- Collected data entries:
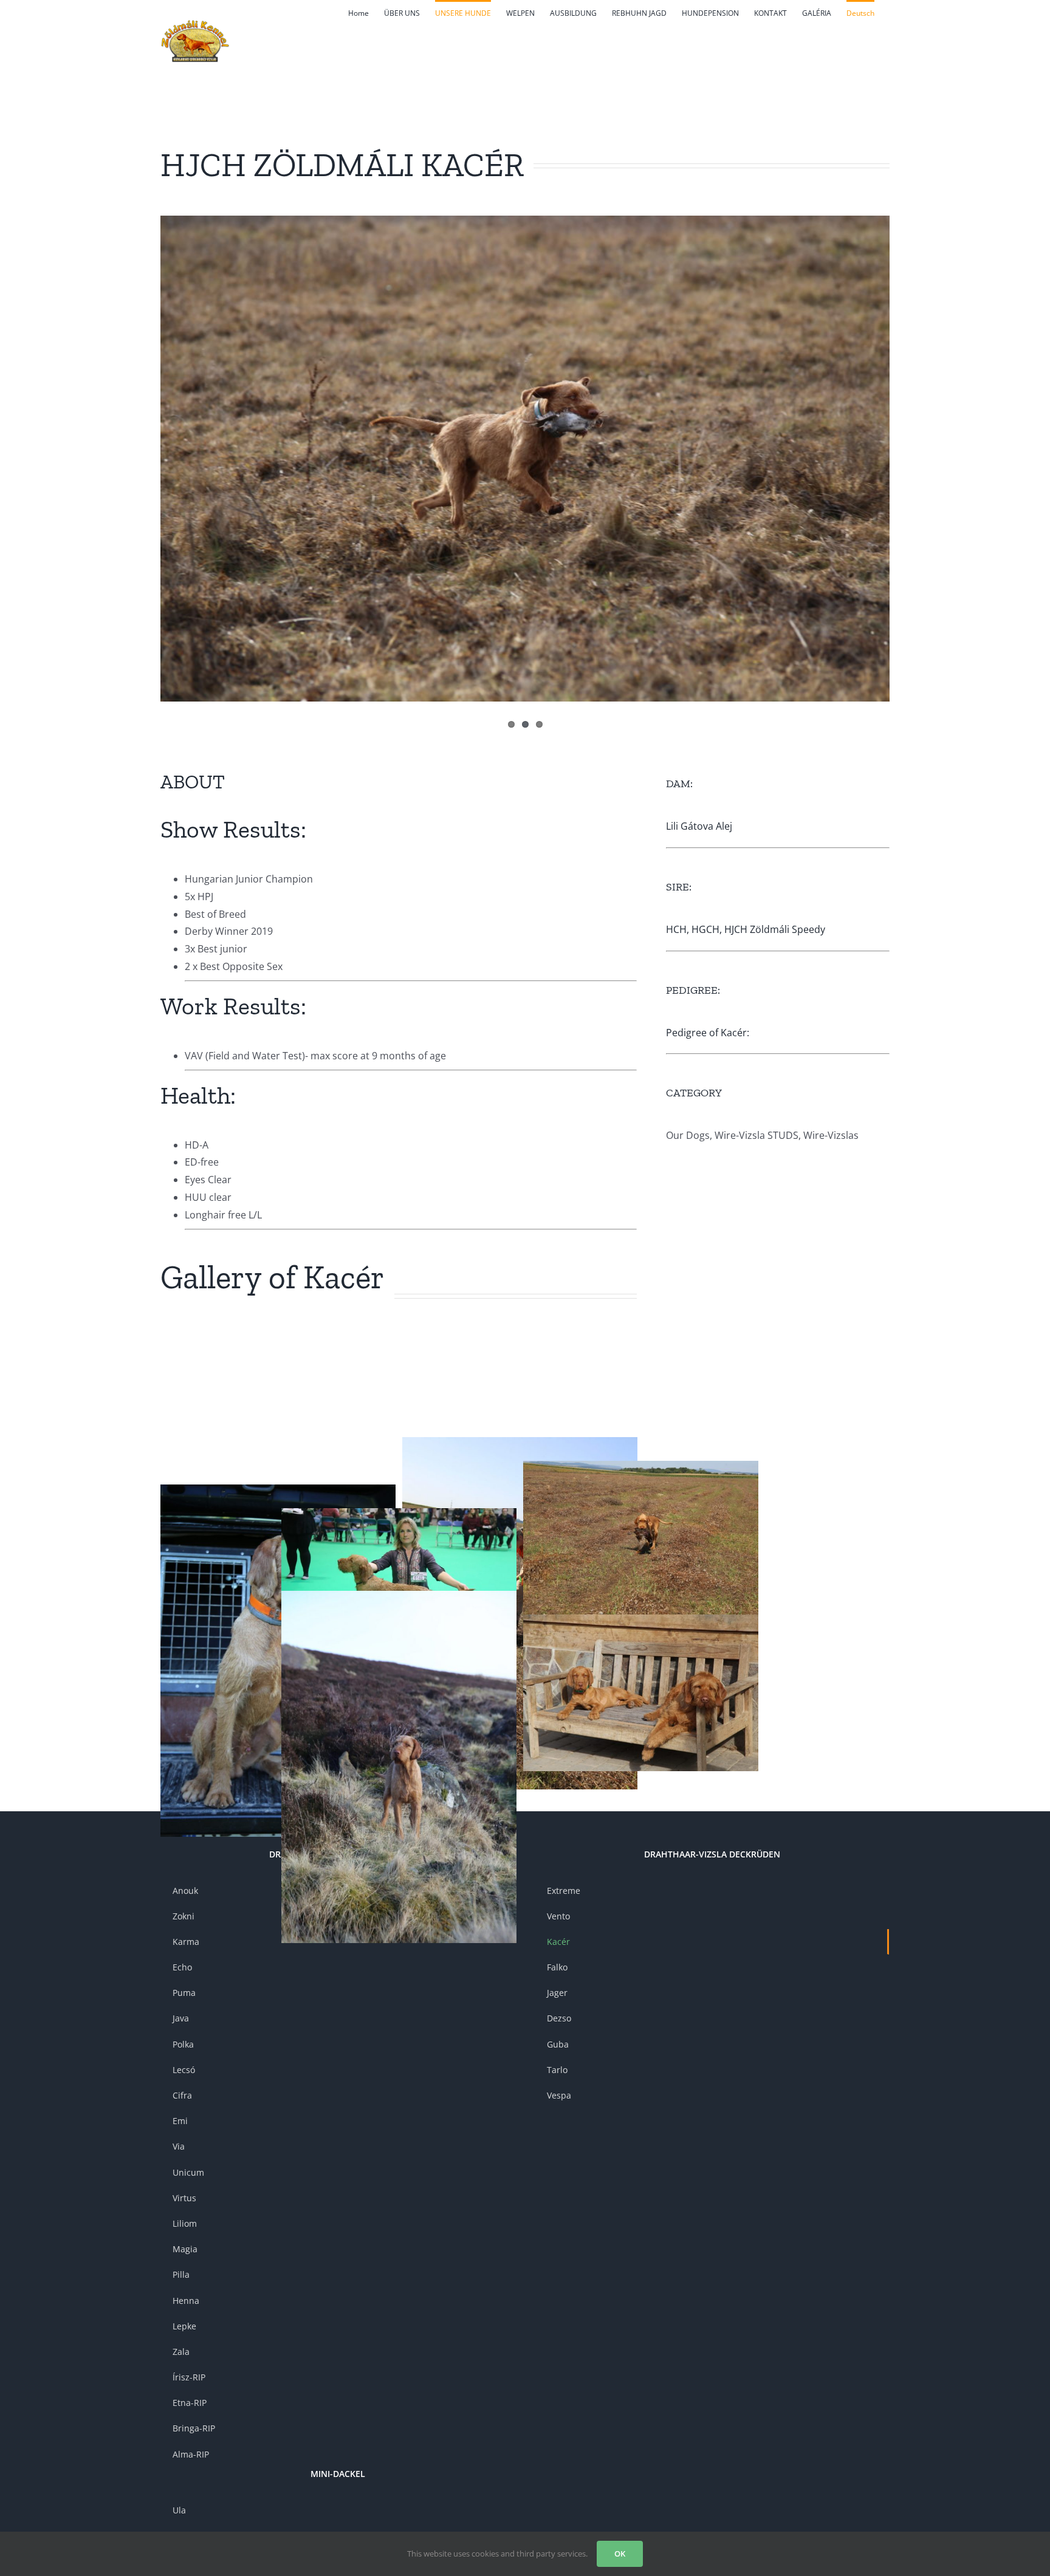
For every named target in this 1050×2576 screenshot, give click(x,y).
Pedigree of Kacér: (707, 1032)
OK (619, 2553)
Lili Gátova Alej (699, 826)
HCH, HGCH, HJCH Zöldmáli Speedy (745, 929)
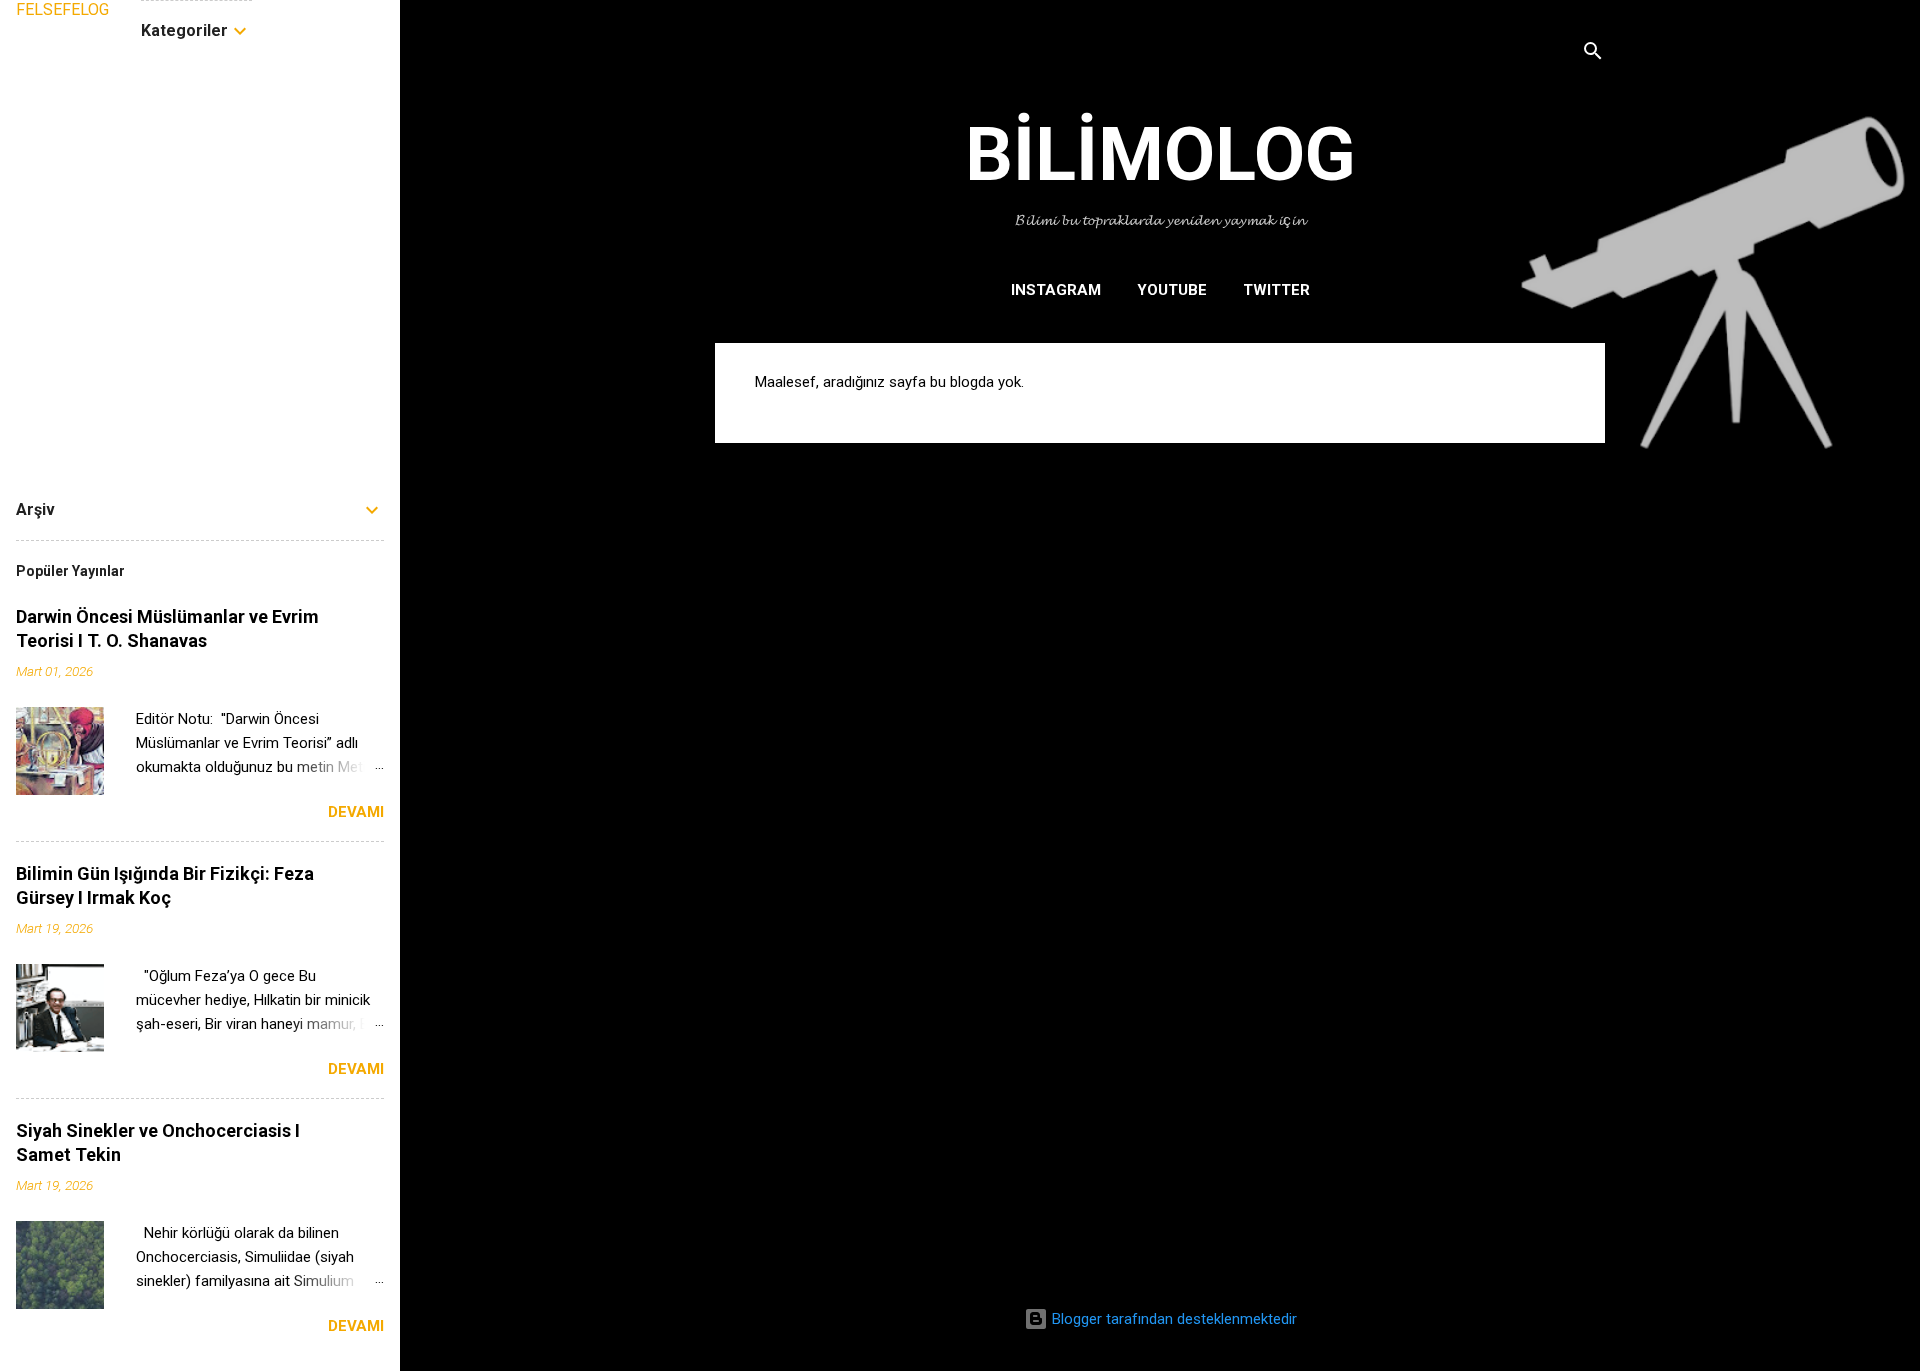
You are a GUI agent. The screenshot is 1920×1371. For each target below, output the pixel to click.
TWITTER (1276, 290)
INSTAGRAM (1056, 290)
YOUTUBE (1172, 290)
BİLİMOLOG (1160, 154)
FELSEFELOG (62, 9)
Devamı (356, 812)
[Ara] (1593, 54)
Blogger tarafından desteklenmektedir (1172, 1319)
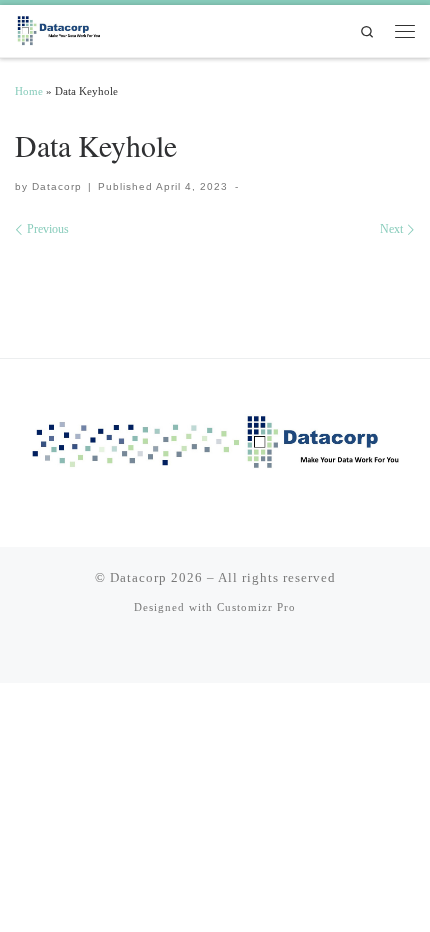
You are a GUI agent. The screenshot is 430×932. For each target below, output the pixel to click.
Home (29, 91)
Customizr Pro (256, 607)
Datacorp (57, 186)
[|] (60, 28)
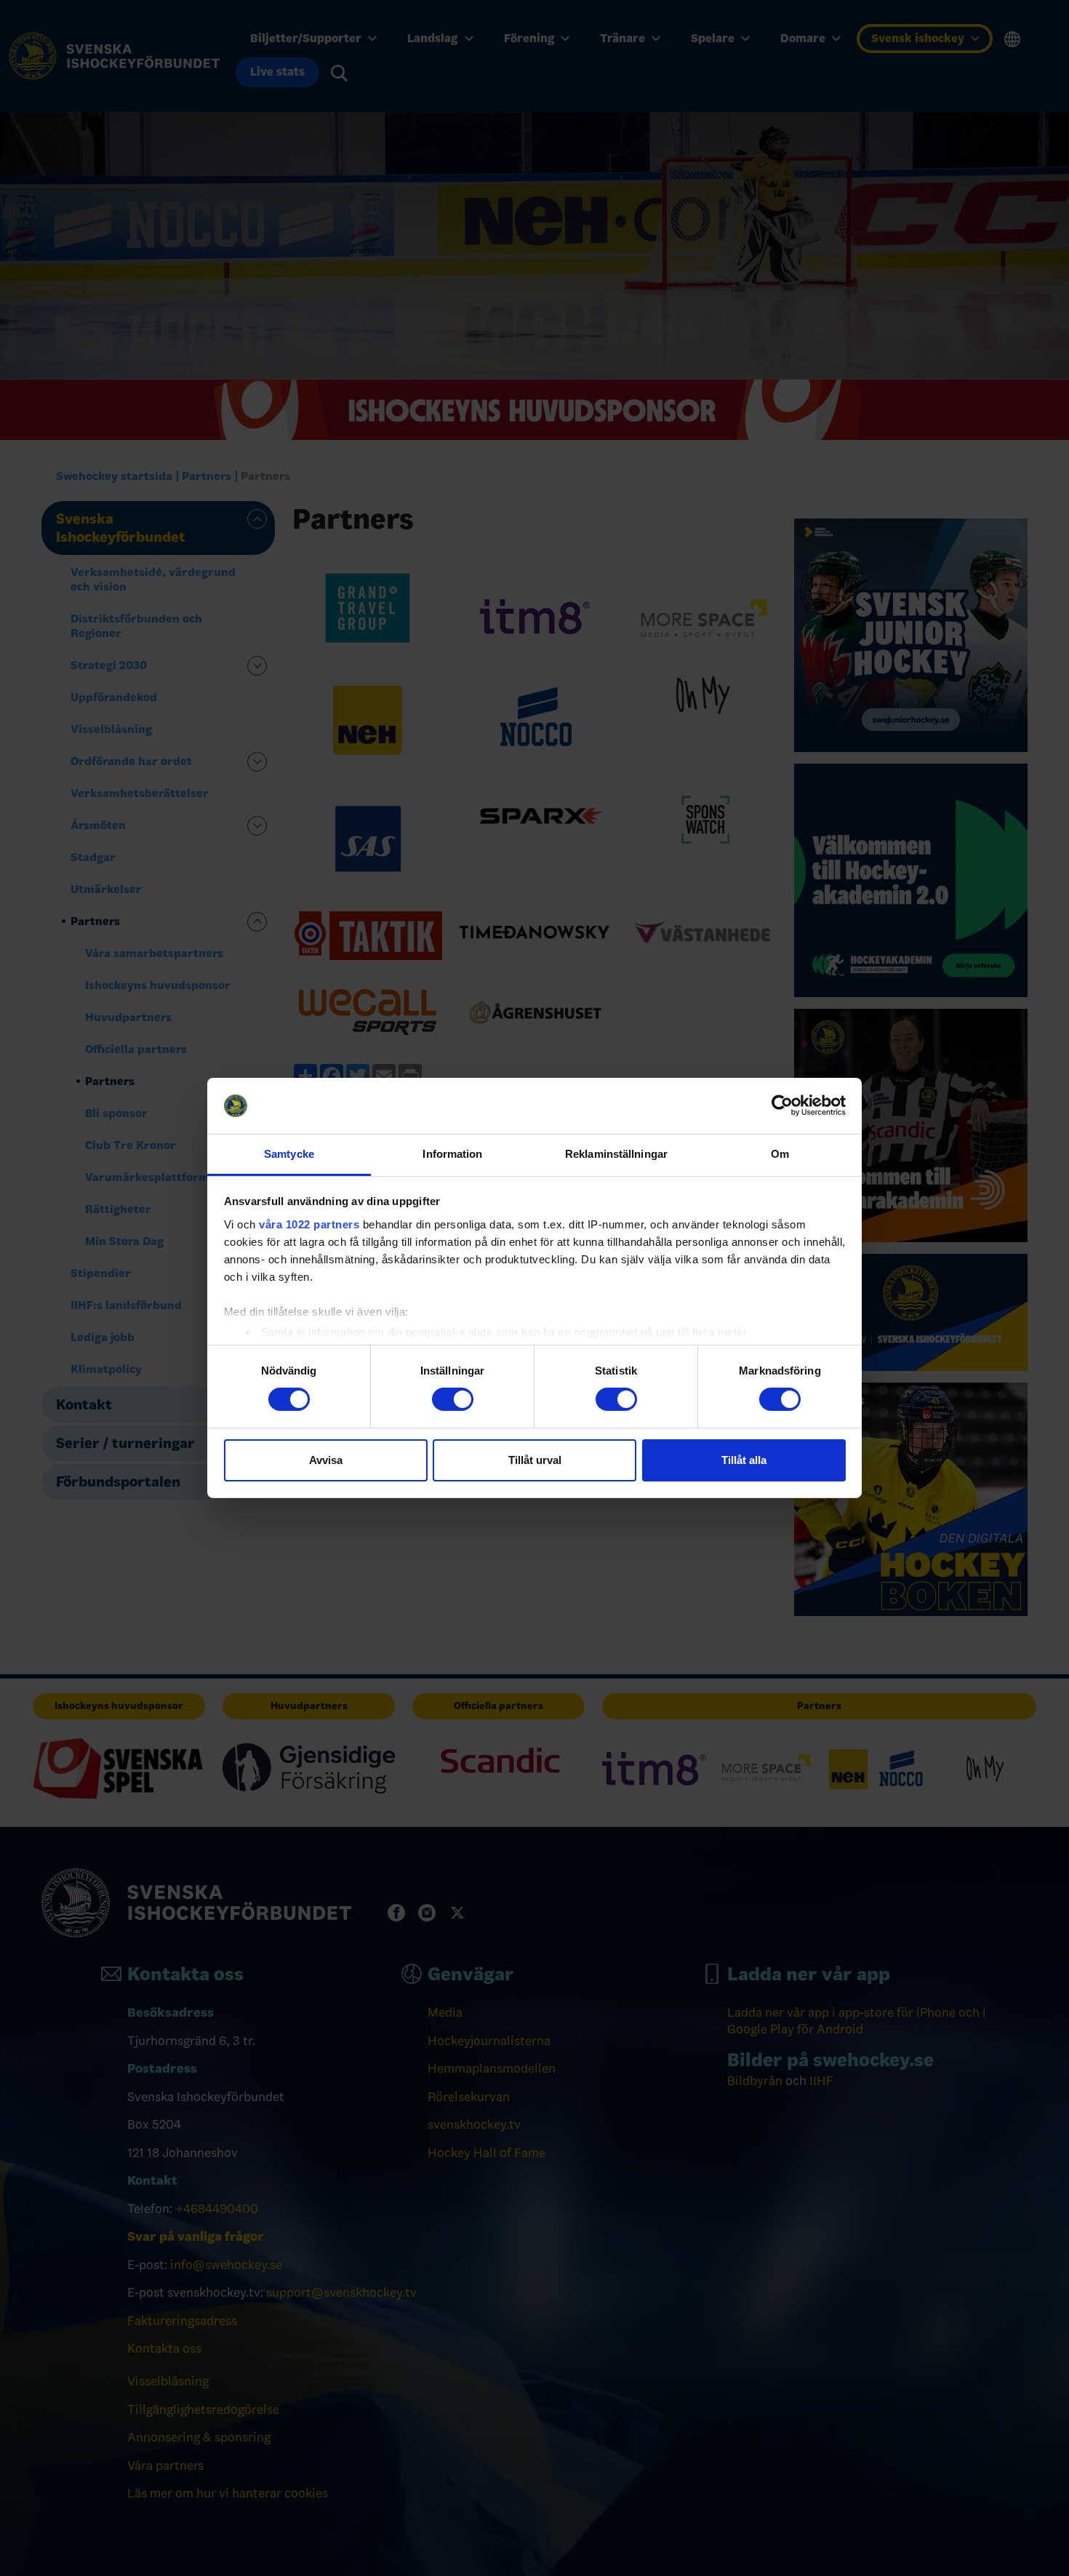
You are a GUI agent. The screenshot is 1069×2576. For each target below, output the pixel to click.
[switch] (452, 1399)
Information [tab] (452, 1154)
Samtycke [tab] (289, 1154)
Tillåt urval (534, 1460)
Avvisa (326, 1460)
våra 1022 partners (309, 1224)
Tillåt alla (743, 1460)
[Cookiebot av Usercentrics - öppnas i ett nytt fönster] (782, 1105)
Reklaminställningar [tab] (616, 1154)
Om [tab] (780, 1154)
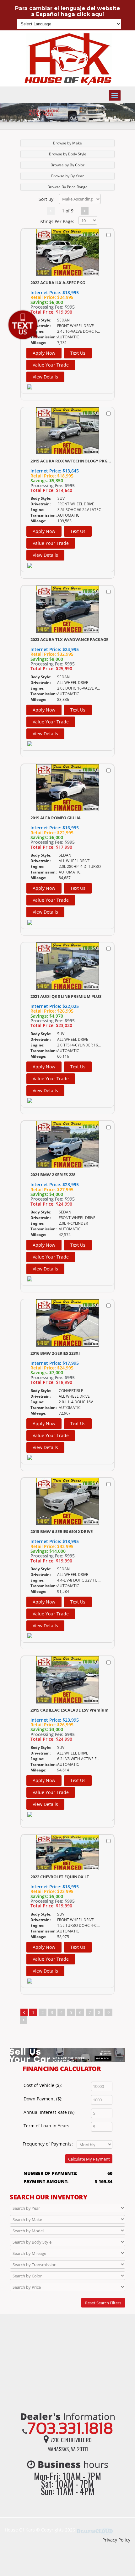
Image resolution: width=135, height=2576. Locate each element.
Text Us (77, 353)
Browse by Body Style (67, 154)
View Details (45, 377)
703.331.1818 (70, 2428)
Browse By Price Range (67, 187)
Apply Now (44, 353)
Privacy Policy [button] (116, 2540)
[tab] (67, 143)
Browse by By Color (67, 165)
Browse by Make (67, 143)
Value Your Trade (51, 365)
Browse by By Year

- Exercise details: Although the records above contain pictures, the copy must not; set down exactly the lines from the one with "FELSEFELOG (62, 9)" up to and including the one with "Apply Now (44, 353)".

- Written reply:
FELSEFELOG (62, 9)
Devamı (356, 812)
[Ara] (1593, 54)
Blogger tarafından desteklenmektedir (1172, 1319)
You are a GUI agent. The screenshot is 430×932. For each target below, output the pixel to click.
Home (29, 91)
Customizr Pro (256, 607)
Datacorp (57, 186)
[|] (60, 28)
You are a GUI agent. The screenshot is 1069×2576. For each target below, output the pixel to click.
[switch] (452, 1399)
Information [tab] (452, 1154)
Samtycke [tab] (289, 1154)
Tillåt urval (534, 1460)
Avvisa (326, 1460)
våra 1022 partners (309, 1224)
Tillåt alla (743, 1460)
[Cookiebot av Usercentrics - öppnas i ett nytt fönster] (782, 1105)
Reklaminställningar [tab] (616, 1154)
Om [tab] (780, 1154)
Image resolution: width=135, height=2576. Locate each element.
Text Us (77, 353)
Browse by Body Style (67, 154)
View Details (45, 377)
703.331.1818 (70, 2428)
Browse By Price Range (67, 187)
Apply Now (44, 353)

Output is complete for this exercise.